Please refer to FIG. 3, which is a schematic side view of a light guide plate 100 according to another embodiment of the present invention. As shown in FIG. 3, the substrate 110 of the light guide plate 100 may further have a second surface 113, which is opposite to the first surface 111. The light guide plate 100 may further include a plurality of lens structures 140, which are formed on the second surface 113. The pitch P between the lens structures 140 is between 50 μm and 400 μm, such as 50 μm to 380 μm, or 70 μm to 350 μm. This pitch P can be defined as the distance between adjacent two bottom points of each lens structure 140. As shown in FIG. 3, the lens structure 140 of this embodiment is a semi-convex structure, but the invention is not limited thereto. In other embodiments, the lens structure 140 may be provided as a convex structure with an appropriate shape such as a prism or a corner column according to actual applications.

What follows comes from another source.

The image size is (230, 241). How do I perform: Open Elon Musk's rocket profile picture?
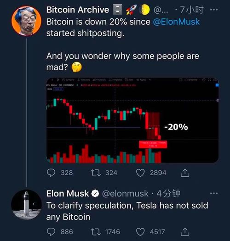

In an embodiment, the light guide plate 100 and the light source, for example, a plurality of light emitting diodes (LEDs), may constitute a lighting module. In this embodiment, the light source is disposed on one side of the light guide plate 100, for example, the side surface 112. The light emitted by the light source enters the light guide plate 100 and then exits the lens structure 140 through the light guide plate 100 to form a surface light source . When the light from the light source enters from the side 112 of the light guide plate 100, a variety of angles of refraction are generated at the curved structure 120. Therefore, the phenomenon of hot spots caused by the arrangement of LEDs on the light entrance side can be reduced. In turn, the uniformity of light output is increased. In another embodiment, the lighting module may further include a reflective sheet and a frame.

Please refer to FIG. 4, which is a schematic diagram of a lighting module 10 according to another embodiment of the present invention. The lighting module 10 includes a light guide plate 100, a light source 200, a reflective sheet 300, and a frame 400. The frame 400 defines an accommodating space 420. The light guide plate 100, the light source 200 and the reflective sheet 300 are located in the accommodating space 420. The light guide plate 100 is placed above the reflective sheet 300. The light source 200 is located on one side of the light guide plate 100. The light source 200 includes a light source substrate 220 and a light emitting unit 240. The light emitting unit 240 is, for example, an LED element or other types of light emitting elements and is disposed on the light source substrate 220. Although not shown in FIG. 4, those skilled in the art should understand that optical films such as diffusers and brightening films can be added above the optical elements to further improve the brightness and uniformity of the light.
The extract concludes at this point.